» **Direction**: Change "Describe the element" to "Explain the element" in the lines below, keeping everything else the same.

[Lines from a data collection]
* begin *
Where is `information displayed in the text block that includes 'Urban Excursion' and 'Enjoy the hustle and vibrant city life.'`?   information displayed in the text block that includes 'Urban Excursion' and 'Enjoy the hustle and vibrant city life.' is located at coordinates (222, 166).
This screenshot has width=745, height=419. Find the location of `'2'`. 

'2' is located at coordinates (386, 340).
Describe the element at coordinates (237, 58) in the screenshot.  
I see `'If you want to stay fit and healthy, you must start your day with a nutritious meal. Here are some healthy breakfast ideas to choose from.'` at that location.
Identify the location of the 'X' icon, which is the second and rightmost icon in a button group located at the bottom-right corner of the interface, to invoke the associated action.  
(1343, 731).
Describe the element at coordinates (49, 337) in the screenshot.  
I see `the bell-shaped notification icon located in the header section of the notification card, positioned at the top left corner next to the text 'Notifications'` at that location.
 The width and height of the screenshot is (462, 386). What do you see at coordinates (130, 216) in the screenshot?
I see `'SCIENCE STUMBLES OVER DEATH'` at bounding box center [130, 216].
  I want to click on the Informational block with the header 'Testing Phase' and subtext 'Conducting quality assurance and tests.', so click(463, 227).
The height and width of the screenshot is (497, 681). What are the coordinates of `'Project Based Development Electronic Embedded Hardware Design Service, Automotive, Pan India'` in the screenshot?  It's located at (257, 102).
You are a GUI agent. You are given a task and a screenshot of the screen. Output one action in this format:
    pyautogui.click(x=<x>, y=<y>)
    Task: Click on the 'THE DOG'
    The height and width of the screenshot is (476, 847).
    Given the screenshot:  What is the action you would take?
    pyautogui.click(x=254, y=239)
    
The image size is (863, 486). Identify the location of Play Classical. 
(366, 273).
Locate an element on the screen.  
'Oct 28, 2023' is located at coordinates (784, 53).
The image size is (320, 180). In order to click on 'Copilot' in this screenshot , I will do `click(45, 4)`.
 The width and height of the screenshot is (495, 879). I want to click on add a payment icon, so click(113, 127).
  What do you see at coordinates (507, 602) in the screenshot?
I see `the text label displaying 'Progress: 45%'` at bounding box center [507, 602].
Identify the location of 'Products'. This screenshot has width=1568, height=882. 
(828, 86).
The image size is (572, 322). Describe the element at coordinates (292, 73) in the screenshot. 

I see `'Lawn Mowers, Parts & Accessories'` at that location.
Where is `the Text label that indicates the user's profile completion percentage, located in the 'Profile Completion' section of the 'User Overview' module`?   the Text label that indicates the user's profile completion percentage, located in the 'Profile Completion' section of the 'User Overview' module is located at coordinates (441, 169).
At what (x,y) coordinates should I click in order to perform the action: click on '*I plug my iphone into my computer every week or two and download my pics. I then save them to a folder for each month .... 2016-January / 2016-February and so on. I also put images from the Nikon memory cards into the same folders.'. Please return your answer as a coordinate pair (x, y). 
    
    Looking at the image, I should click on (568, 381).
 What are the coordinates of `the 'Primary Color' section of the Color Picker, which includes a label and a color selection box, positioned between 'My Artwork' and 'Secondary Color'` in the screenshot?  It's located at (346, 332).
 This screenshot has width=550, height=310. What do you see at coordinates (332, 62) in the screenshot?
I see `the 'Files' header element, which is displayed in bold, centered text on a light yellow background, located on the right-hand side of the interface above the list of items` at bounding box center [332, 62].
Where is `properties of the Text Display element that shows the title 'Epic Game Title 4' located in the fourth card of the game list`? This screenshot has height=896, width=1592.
* end *
» **Worked answer**:
Where is `information displayed in the text block that includes 'Urban Excursion' and 'Enjoy the hustle and vibrant city life.'`?   information displayed in the text block that includes 'Urban Excursion' and 'Enjoy the hustle and vibrant city life.' is located at coordinates (222, 166).
This screenshot has width=745, height=419. Find the location of `'2'`. 

'2' is located at coordinates (386, 340).
Explain the element at coordinates (237, 58) in the screenshot.  
I see `'If you want to stay fit and healthy, you must start your day with a nutritious meal. Here are some healthy breakfast ideas to choose from.'` at that location.
Identify the location of the 'X' icon, which is the second and rightmost icon in a button group located at the bottom-right corner of the interface, to invoke the associated action.  
(1343, 731).
Explain the element at coordinates (49, 337) in the screenshot.  
I see `the bell-shaped notification icon located in the header section of the notification card, positioned at the top left corner next to the text 'Notifications'` at that location.
 The width and height of the screenshot is (462, 386). What do you see at coordinates (130, 216) in the screenshot?
I see `'SCIENCE STUMBLES OVER DEATH'` at bounding box center [130, 216].
  I want to click on the Informational block with the header 'Testing Phase' and subtext 'Conducting quality assurance and tests.', so click(463, 227).
The height and width of the screenshot is (497, 681). What are the coordinates of `'Project Based Development Electronic Embedded Hardware Design Service, Automotive, Pan India'` in the screenshot?  It's located at (257, 102).
You are a GUI agent. You are given a task and a screenshot of the screen. Output one action in this format:
    pyautogui.click(x=<x>, y=<y>)
    Task: Click on the 'THE DOG'
    The height and width of the screenshot is (476, 847).
    Given the screenshot:  What is the action you would take?
    pyautogui.click(x=254, y=239)
    
The image size is (863, 486). Identify the location of Play Classical. 
(366, 273).
Locate an element on the screen.  
'Oct 28, 2023' is located at coordinates (784, 53).
The image size is (320, 180). In order to click on 'Copilot' in this screenshot , I will do `click(45, 4)`.
 The width and height of the screenshot is (495, 879). I want to click on add a payment icon, so click(113, 127).
  What do you see at coordinates (507, 602) in the screenshot?
I see `the text label displaying 'Progress: 45%'` at bounding box center [507, 602].
Identify the location of 'Products'. This screenshot has width=1568, height=882. 
(828, 86).
The image size is (572, 322). Explain the element at coordinates (292, 73) in the screenshot. 

I see `'Lawn Mowers, Parts & Accessories'` at that location.
Where is `the Text label that indicates the user's profile completion percentage, located in the 'Profile Completion' section of the 'User Overview' module`?   the Text label that indicates the user's profile completion percentage, located in the 'Profile Completion' section of the 'User Overview' module is located at coordinates (441, 169).
At what (x,y) coordinates should I click in order to perform the action: click on '*I plug my iphone into my computer every week or two and download my pics. I then save them to a folder for each month .... 2016-January / 2016-February and so on. I also put images from the Nikon memory cards into the same folders.'. Please return your answer as a coordinate pair (x, y). 
    
    Looking at the image, I should click on (568, 381).
 What are the coordinates of `the 'Primary Color' section of the Color Picker, which includes a label and a color selection box, positioned between 'My Artwork' and 'Secondary Color'` in the screenshot?  It's located at (346, 332).
 This screenshot has width=550, height=310. What do you see at coordinates (332, 62) in the screenshot?
I see `the 'Files' header element, which is displayed in bold, centered text on a light yellow background, located on the right-hand side of the interface above the list of items` at bounding box center [332, 62].
Where is `properties of the Text Display element that shows the title 'Epic Game Title 4' located in the fourth card of the game list`? This screenshot has height=896, width=1592.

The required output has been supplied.